The homeworking revolution has seen contact centres transform themselves from the closely monitored and controlled factories of the past. Long-held certainties have been cast aside as a new-style distributed workplace emerges from the furnace of the pandemic. This workers’ paradise is staffed by a reinvigorated labour force that has eagerly embraced the pleasures of work-life balance, flexible scheduling and previously unimagined levels of trust and empowerment.
With face-to-face consumer and citizen contact being increasingly replaced by online, digital and phone-based communications, delivering exceptional customer experience from the contact centre has never been so important. There is no going back.
This rapid shift in working practices has made it increasingly difficult for organisations to manage their contact centre personnel effectively, especially when disparate legacy HR systems, or even spreadsheets, are the ways of keeping track. Delivering the best possible customer service at the highest rate of efficiency depends on ensuring all agents are trained, supported, monitored, motivated and organised, wherever they happen to be.
The concept of contact centre workforce optimisation (WFO) isn’t a new one. In recent years, contact centres have deployed a variety of technology solutions, including workforce and performance management, quality monitoring, call recording and CRM, to optimise workforce performance and ensure customer demands are met in the most efficient way possible.
However, with the recent systemic shift to remote and hybrid working now set to become a permanent fixture, contact centre leaders need to ensure the workforce optimisation approach they implement is appropriate for the long term.
New workforce realities
Massively accelerated by the pandemic, remote working models look set to stay as agents elect not to return to physical workplace settings on a full time basis – or at all. According to a recent survey, 86 per cent of UK workers say that in the future they want enhanced freedom over how, when and where they work.
Similarly, many contact centre leaders are eager to reap the benefits of a more flexible workforce that can work virtually, anywhere and at any time. For them, hybrid homeworking or fully virtualised workforce models not only boost their credentials as an employer of choice – they also mean these vanguard employers can expand their recruitment pool and tap into new cohorts of skilled workers.
Consequently, the ability to manage efficiently all types of workers – full time, part time or freelance – regardless of where they are located will be paramount. Aligning people to tasks and performance goals is just the start of the challenge. Contact centres also need to be able to assure compliance, evaluate productivity, and know they can enable and motivate workers to sustain and evolve their performance in line with fast changing consumer demands.
In the past, contact centres typically took a ‘bolt on’ best-of-breed approach to building a complete WFO framework. Good integration still works well. However, in today’s fast-paced and data driven contact centre environments, deploying a ‘full stack’ WFO solution within a single, vertically-integrated CCaaS solution will, for many, provide the most effective route for delivering a better and more engaging experience for agents, supervisors, and customers.
A unified approach
The scope and scale of future work from home models changes the rules of the game where agent enablement and performance management are concerned. Monitoring agent interactions, adherence to scripts, and caller sentiment in real-time will be essential for meeting quality goals, demonstrating compliance, and creating individually-tailored development plans for agents, as well as the best customer experience.

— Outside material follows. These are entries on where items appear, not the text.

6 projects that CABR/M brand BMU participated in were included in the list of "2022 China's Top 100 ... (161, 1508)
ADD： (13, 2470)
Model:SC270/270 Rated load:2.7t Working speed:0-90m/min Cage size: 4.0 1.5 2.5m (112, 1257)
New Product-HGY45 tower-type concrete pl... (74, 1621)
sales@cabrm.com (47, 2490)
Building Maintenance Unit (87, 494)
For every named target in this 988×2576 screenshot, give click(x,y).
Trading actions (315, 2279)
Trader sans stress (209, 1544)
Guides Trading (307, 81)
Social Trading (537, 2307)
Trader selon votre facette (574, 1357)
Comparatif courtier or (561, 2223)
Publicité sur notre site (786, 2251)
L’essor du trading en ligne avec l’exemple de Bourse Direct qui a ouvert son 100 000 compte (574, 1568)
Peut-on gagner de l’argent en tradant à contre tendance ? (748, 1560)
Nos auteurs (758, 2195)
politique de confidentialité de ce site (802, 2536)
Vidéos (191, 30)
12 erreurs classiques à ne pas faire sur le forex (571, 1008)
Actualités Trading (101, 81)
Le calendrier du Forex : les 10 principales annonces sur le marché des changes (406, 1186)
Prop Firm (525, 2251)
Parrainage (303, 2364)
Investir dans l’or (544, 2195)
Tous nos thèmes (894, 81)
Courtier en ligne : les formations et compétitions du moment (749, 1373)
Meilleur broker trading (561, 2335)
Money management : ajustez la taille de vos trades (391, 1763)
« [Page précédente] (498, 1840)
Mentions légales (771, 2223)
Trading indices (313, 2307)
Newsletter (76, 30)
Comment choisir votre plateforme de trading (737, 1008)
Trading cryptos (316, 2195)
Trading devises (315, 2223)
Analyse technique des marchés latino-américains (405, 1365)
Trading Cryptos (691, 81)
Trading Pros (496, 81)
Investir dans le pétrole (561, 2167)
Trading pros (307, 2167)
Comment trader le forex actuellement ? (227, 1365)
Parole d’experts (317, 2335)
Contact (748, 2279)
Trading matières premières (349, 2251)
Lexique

Integrated knowledge management and support tools will also be essential to serving up proactively the right information and responses to agents, so they can deliver best-in-class customer service. That includes real-time access to customer histories and contextual data, together with baked-in supervision that supplies ‘whisper’ prompts to help agents when handling difficult or complex scenarios.
Motivating and supporting agents doesn’t just begin and end with the provision of in-contact tools, information screens, or training specifically tailored to their needs. For motivation to remain high, contact centres need to be certain their systems schedule contacts to agents based on their skill sets so no agent is asked to perform beyond their capabilities. Similarly, agents need to know that supervisors can monitor every customer interaction, regardless of channel, and intervene or provide guidance the moment it’s needed. Plus, utilising AI chatbots can help pick off high-volume repetitive tasks and queries, of the sort that typically demotivate agents – leaving them to focus on less mundane and more value-add and rewarding activities.
Finally, achieving a centralised and fully integrated visibility of everything that’s happening everywhere will be crucial for maintaining and improving operational efficiency and performance. That’s especially true when it comes to having the skills visibility that is crucial for matching scheduling to known demand patterns and optimising successful contact resolution rates.
Best-in-class
Today’s data-driven contact centres need easy-to-manage integrated systems that uncover key insights accurately and with ease, automatically capture and aggregate customer data with CRM and other systems, and support and motivate agents in real time, wherever those agents are located.
Today’s contact centre leaders know that an improved agent experience directly translates to an improved customer experience, so finding an effective and streamlined way to manage remote contact centre agents will be key to achieving enduring success.
Deploying a unified solution not only delivers all the integrated automation, functionality and visibility that help amplify agent performance and engagement and streamline operations. It will also simplify the centralised generation of easy-to-consume, actionable data that is essential for driving measurable improvements in the experiences that agents – and customers – encounter.